Lunar rover finally reached planet X. After landing, he met an obstacle, that contains permutation $p$ of length $n$. Scientists found out, that to overcome an obstacle, the robot should make $p$ an identity permutation (make $p_i = i$ for all $i$).

Unfortunately, scientists can't control the robot. Thus the only way to make $p$ an identity permutation is applying the following operation to $p$ multiple times:

• Select two indices $i$ and $j$ ($i \neq j$), such that $p_j = i$ and swap the values of $p_i$ and $p_j$. It takes robot $(j - i)^2$ seconds to do this operation.
Positions $i$ and $j$ are selected by the robot (scientists can't control it). He will apply this operation while $p$ isn't an identity permutation. We can show that the robot will make no more than $n$ operations regardless of the choice of $i$ and $j$ on each operation.

Scientists asked you to find out the maximum possible time it will take the robot to finish making $p$ an identity permutation (i. e. worst-case scenario), so they can decide whether they should construct a new lunar rover or just rest and wait. They won't believe you without proof, so you should build an example of $p$ and robot's operations that maximizes the answer.

For a better understanding of the statement, read the sample description.

Input

The first line of input contains a single integer $t$ ($1 \leq t \leq 10^4$) — the number of test cases.

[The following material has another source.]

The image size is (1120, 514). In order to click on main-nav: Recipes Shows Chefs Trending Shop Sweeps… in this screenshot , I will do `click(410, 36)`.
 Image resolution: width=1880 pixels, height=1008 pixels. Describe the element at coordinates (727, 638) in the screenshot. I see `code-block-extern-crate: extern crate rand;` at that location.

Each of next $t$ lines contains the single integer $n$ ($2 \leq n \leq 10^5$) – the length of $p$.

Note, that $p$ is not given to you. You should find the maximum possible time over all permutations of length $n$.

It is guaranteed, that the total sum of $n$ over all test cases doesn't exceed $10^5$.

Output

For each test case in the first line, print how many seconds will the robot spend in the worst case.

In the next line, print the initial value of $p$ that you used to construct an answer.

In the next line, print the number of operations $m \leq n$ that the robot makes in your example.

In the each of next $m$ lines print two integers $i$ and $j$ — indices of positions that the robot will swap on this operation. Note that $p_j = i$ must holds (at the time of operation).

Example
Input
3
2
3
3

Output
1
2 1
1
2 1
5
2 3 1
2
1 3
3 2
5
2 3 1
2
1 3
2 3
Note

For $n = 2$, $p$ can be either $[1, 2]$ or $[2, 1]$. In the first case $p$ is already identity, otherwise robot will make it an identity permutation in $1$ second regardless of choise $i$ and $j$ on the first operation.

For $n = 3$, $p$ can be equals $[2, 3, 1]$.

• If robot will select $i = 3, j = 2$ on the first operation, $p$ will become $[2, 1, 3]$ in one second. Now robot can select only $i = 1, j = 2$ or $i = 2, j = 1$. In both cases, $p$ will become identity in one more second ($2$ seconds in total).
• If robot will select $i = 1, j = 3$ on the first operation, $p$ will become $[1, 3, 2]$ in four seconds. Regardless of choise of $i$ and $j$ on the second operation, $p$ will become identity in five seconds.

We can show, that for permutation of length $3$ robot will always finish all operation in no more than $5$ seconds.